Between a city and a village lie two bike tracks: 35km of paved road, and 20km of dirt road. Because of the thick forest between them, a cyclist can choose to ride only one.
The speed on the paved road is at least 4km/h faster than that on the dirt road, and the time it takes to complete the dirt track is shorter by a half hour than that of the paved road.
- In what range of time is it possible to complete the dirt track?
- In what range of time would it take for the cyclist to complete both tracks?
I solved the first question, but the second one stumped me:
$$\text{Let }v \text{ be the speed on the dirt road}\\\text{Let }x \text{ be the added speed on the paved road}$$ $$\frac{35}{v+x}=\frac{20}{v} + 0.5$$ From here, you can define $x$ in terms of $v$, and use the inequality $x > 4$, to get the correct range of: $$\boxed{10km/h < v < 16km/h}$$
I don't know how to definitively solve the second question.
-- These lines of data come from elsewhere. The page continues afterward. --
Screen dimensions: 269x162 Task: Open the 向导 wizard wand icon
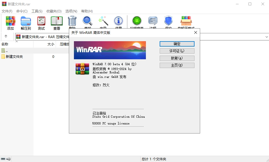(103, 21)
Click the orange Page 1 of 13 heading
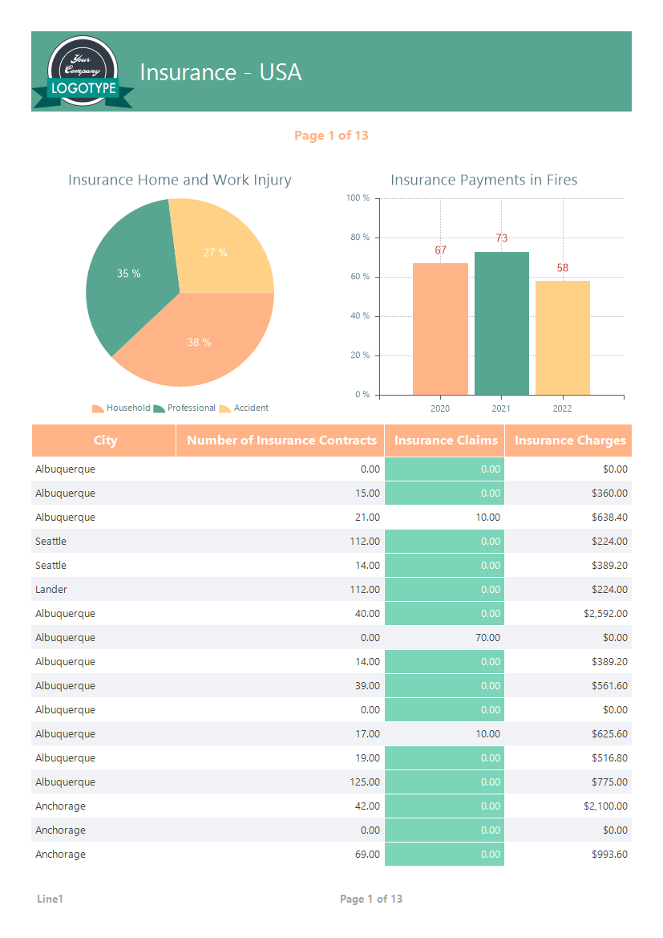The image size is (663, 938). click(331, 135)
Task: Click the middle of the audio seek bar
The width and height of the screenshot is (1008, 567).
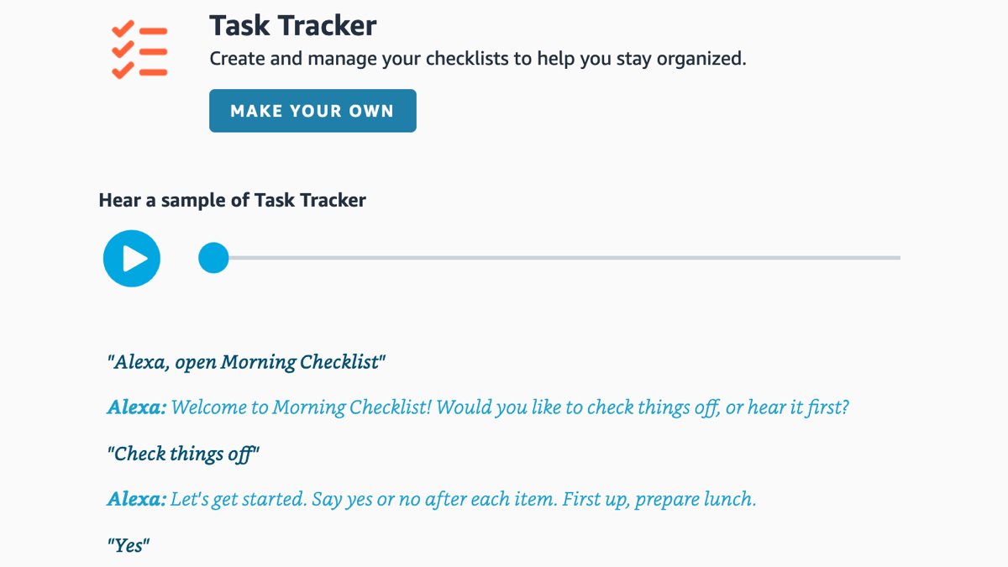Action: (554, 258)

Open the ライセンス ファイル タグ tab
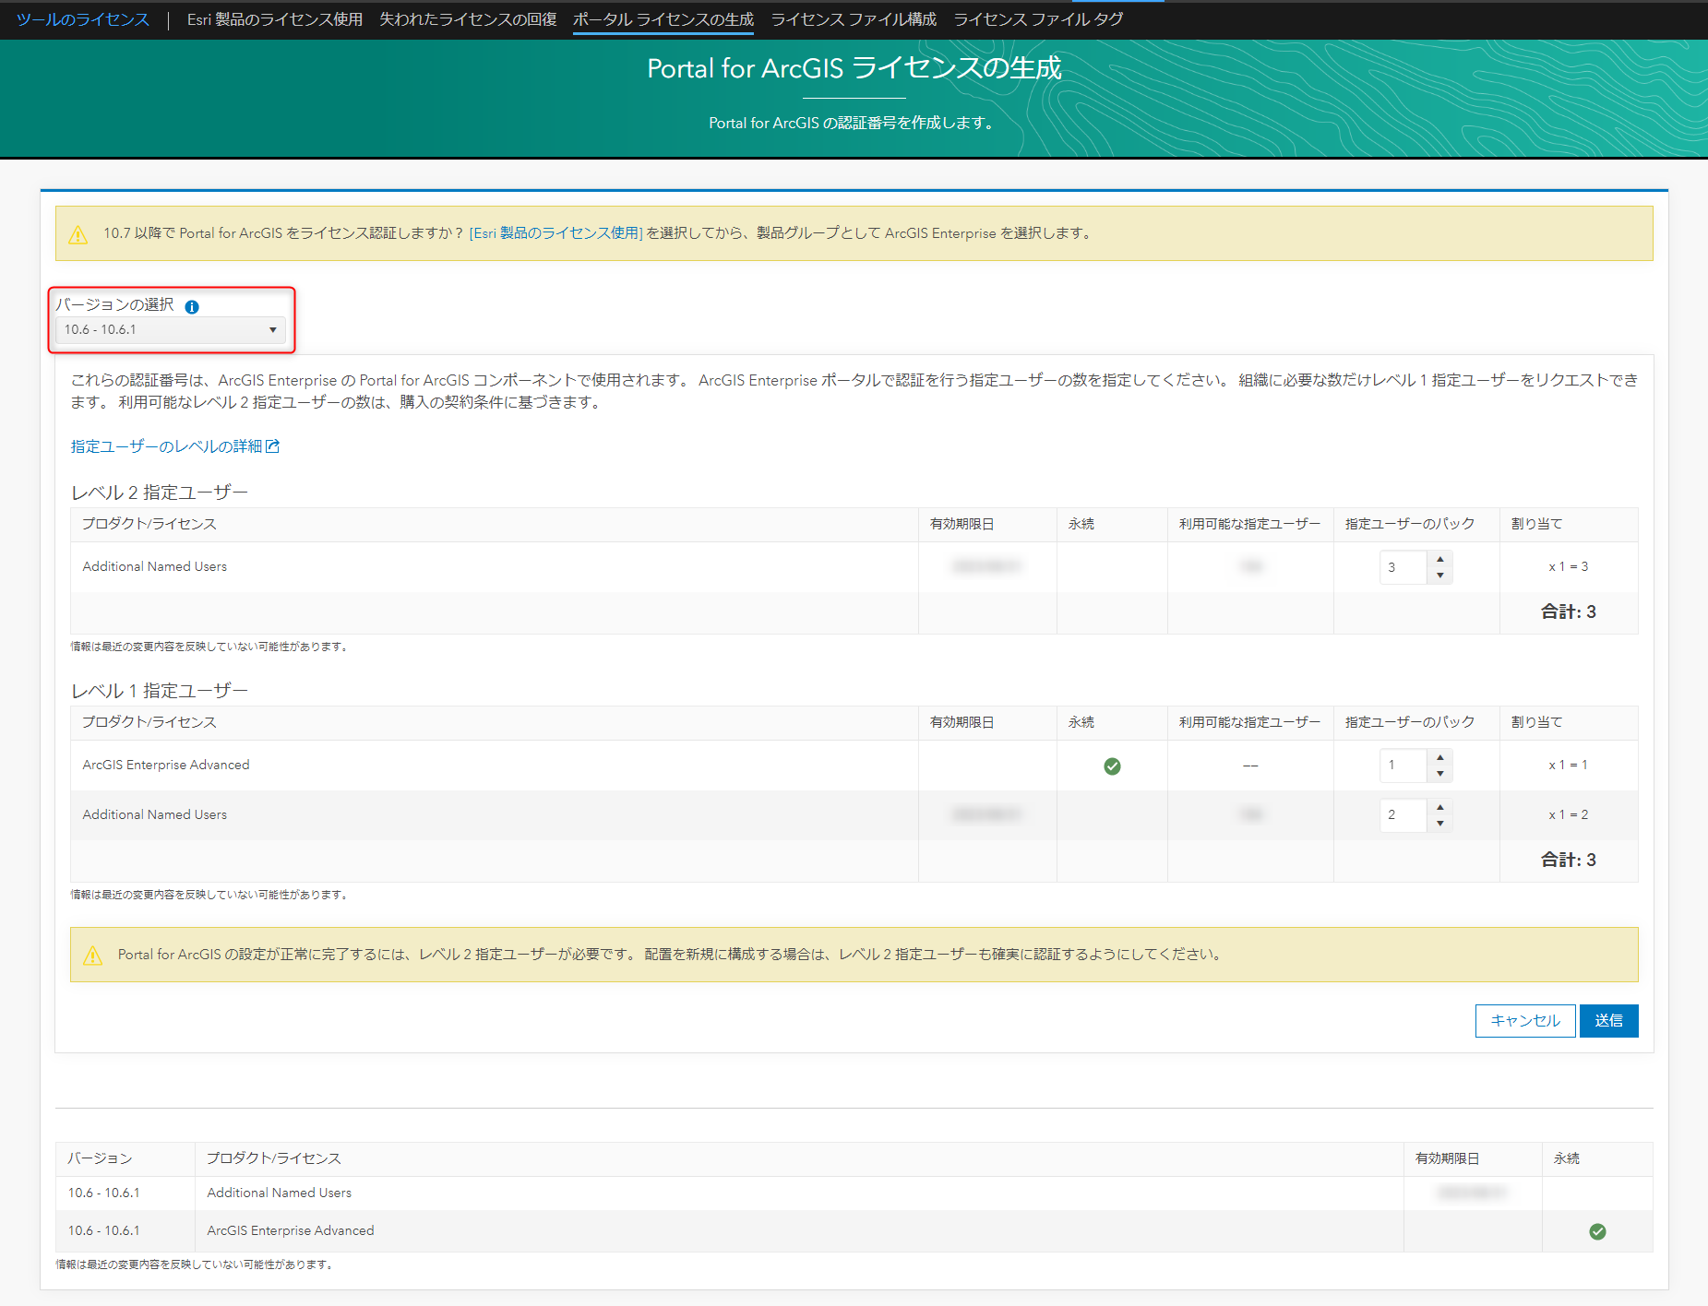(1038, 19)
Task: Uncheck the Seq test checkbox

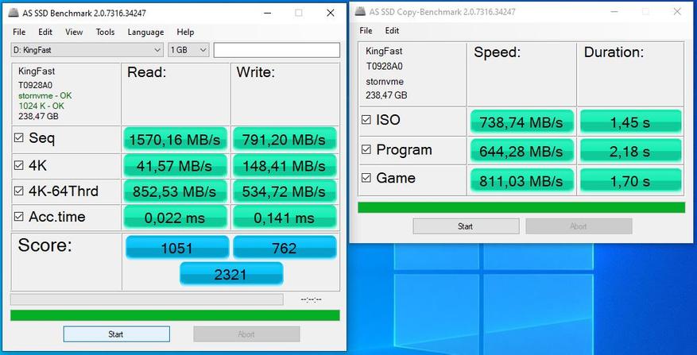Action: coord(19,138)
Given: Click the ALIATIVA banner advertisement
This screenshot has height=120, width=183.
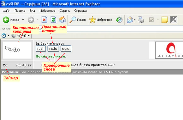Looking at the screenshot, I should point(169,50).
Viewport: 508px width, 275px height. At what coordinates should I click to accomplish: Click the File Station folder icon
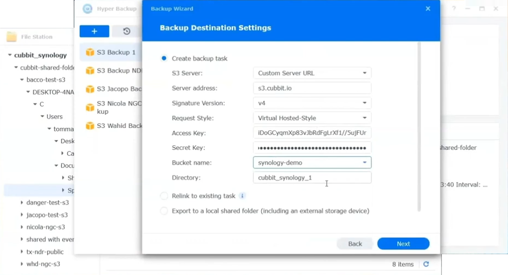point(11,37)
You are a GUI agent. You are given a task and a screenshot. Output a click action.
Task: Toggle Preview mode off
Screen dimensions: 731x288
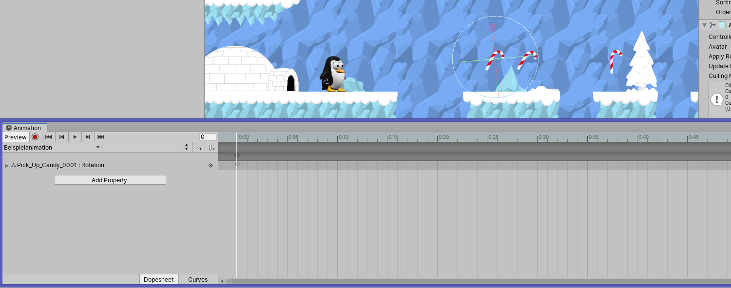tap(15, 137)
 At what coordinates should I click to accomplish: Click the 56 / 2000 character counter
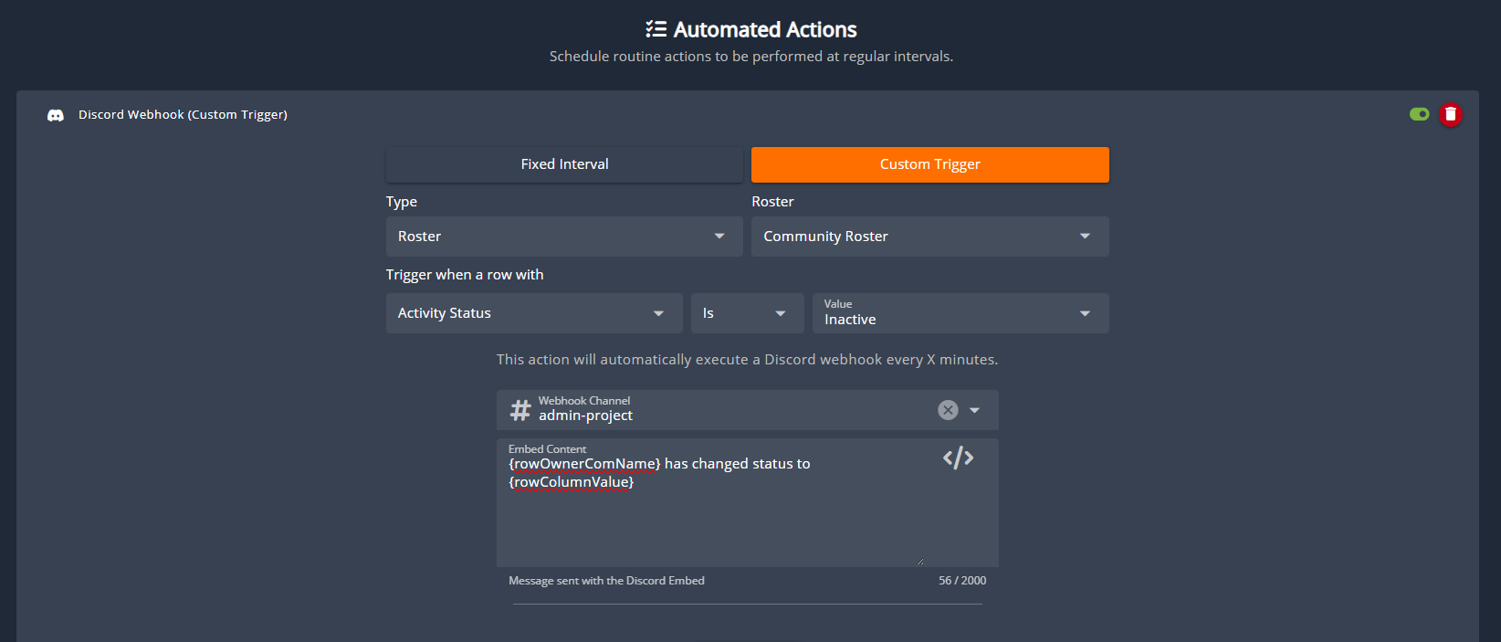tap(961, 581)
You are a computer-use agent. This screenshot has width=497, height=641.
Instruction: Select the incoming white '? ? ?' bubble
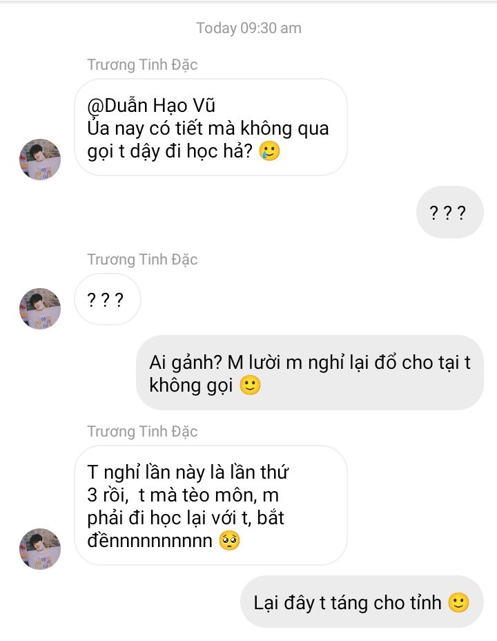(108, 299)
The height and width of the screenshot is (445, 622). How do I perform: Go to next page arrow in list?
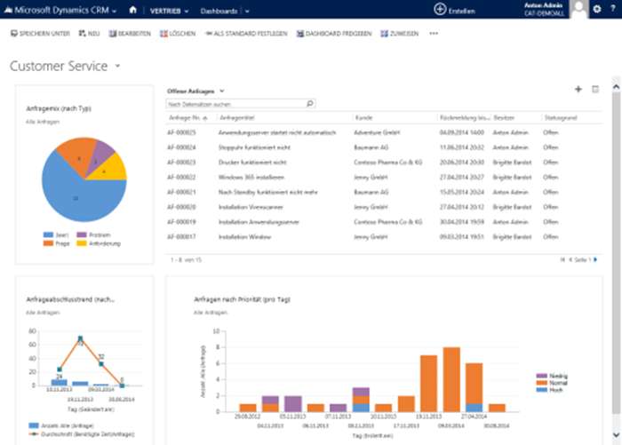tap(594, 258)
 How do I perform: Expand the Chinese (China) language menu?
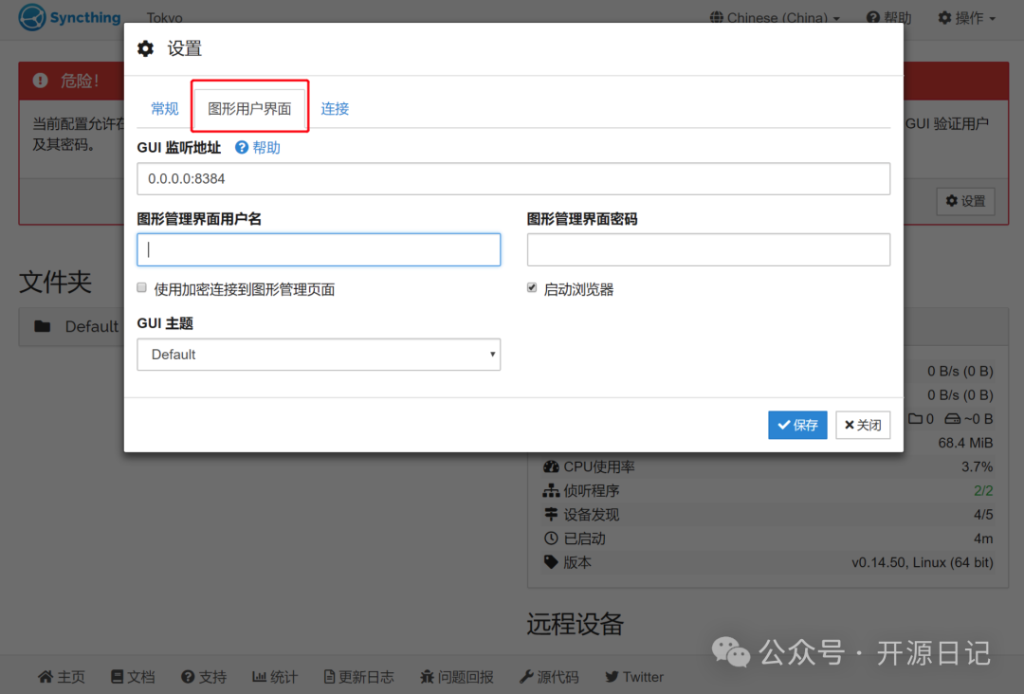coord(775,18)
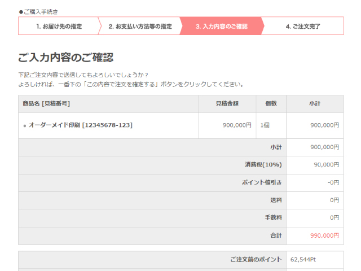Go to step 2 お支払い方法等の指定
This screenshot has width=361, height=271.
pos(140,26)
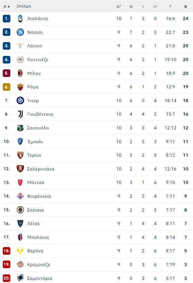Viewport: 193px width, 283px height.
Task: Click the red position 18 badge
Action: [x=7, y=251]
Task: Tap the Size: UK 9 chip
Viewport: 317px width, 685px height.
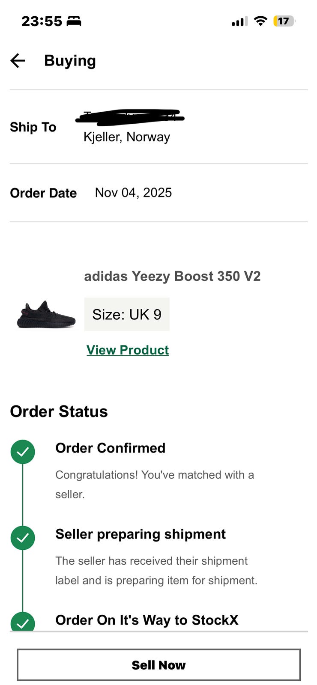Action: pyautogui.click(x=127, y=314)
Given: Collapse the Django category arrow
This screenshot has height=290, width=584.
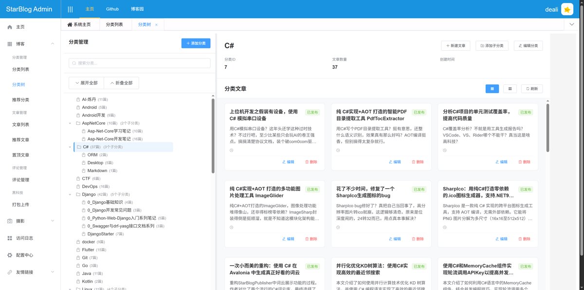Looking at the screenshot, I should [70, 194].
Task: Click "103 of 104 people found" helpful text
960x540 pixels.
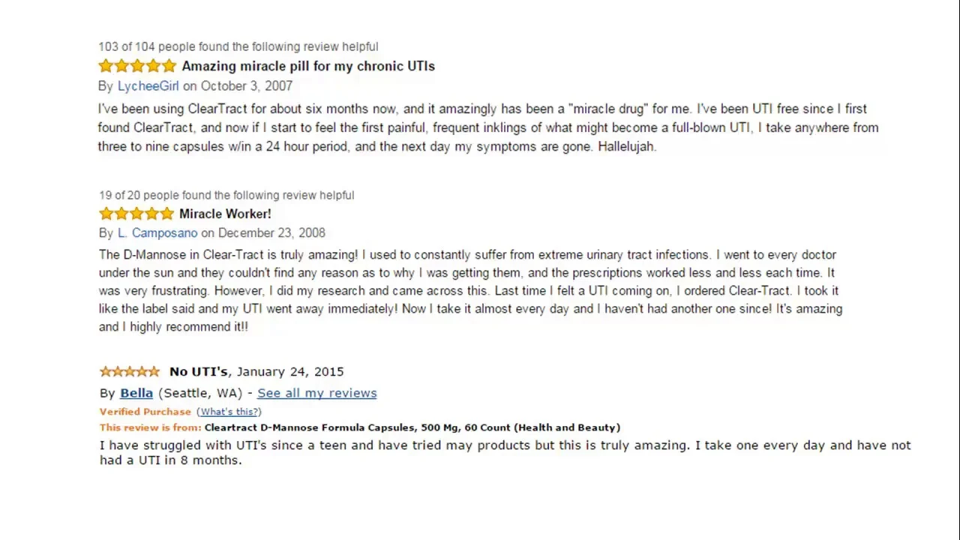Action: click(239, 47)
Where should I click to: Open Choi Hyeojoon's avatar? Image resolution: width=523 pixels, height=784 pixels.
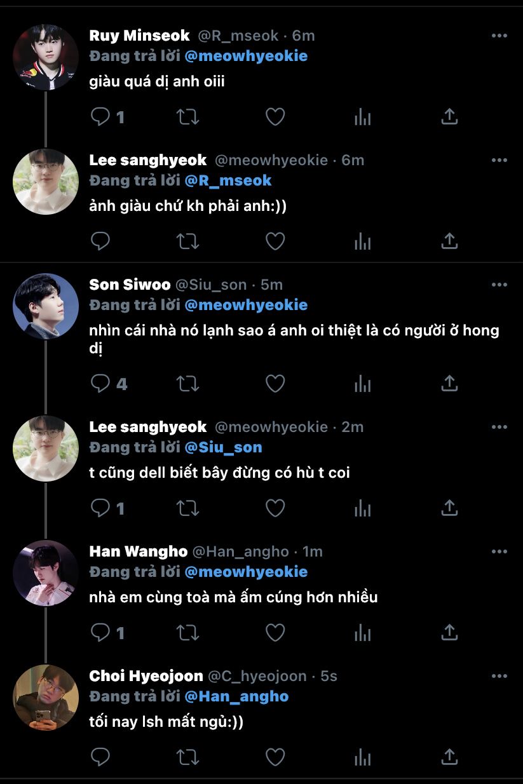[x=46, y=698]
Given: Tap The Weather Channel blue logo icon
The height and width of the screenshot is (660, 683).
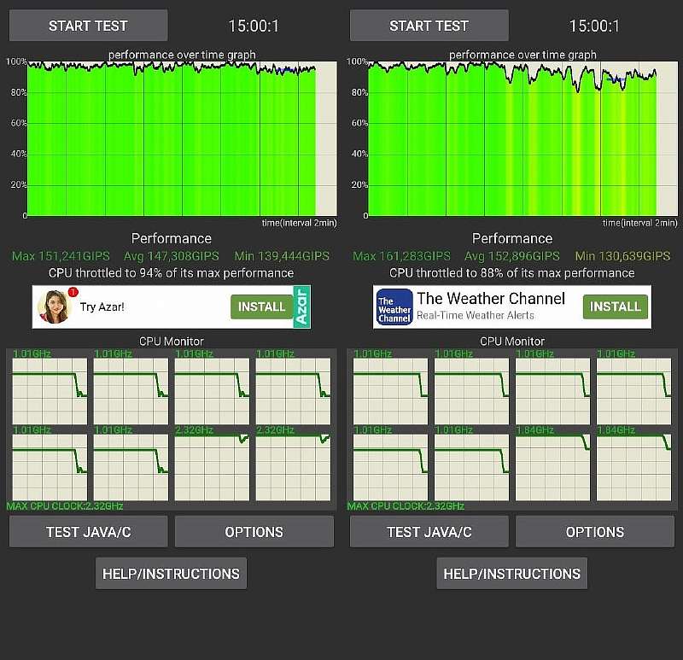Looking at the screenshot, I should 394,307.

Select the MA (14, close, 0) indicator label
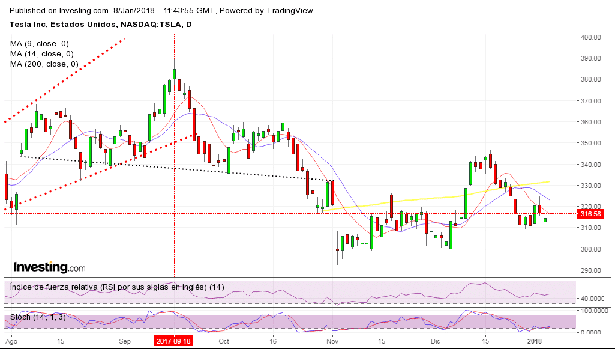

The total time it takes to complete both tracks would be: $$t = \frac{35}{v+x} + \frac{20}{v}$$
If you substitute $x = 4$ and the range of $v$ from before, you get the correct answer of: $$\boxed{3h < t < 4.5h}$$
...But why is this? This was just a pure guess by my part, as my first intuition was to describe $t$ in terms of $x$ for every speed limit & repeat the same process I did in the first question, but that turns into hell. How do I solve this without making this assumption?
From the first equation, we can solve for $x$:
$$x=\frac{30v-v^2}{v+40}$$
Plug this into the expression for $t$:
$$t=\frac{35}{v+\frac{30v-v^2}{v+40}}+\frac{20}{v}$$
Simplify:
$$t=\frac{40}{v}+\frac 1 2$$
From here, use the fact that $10 < v < 16$ to solve for the possible range of values for $t$.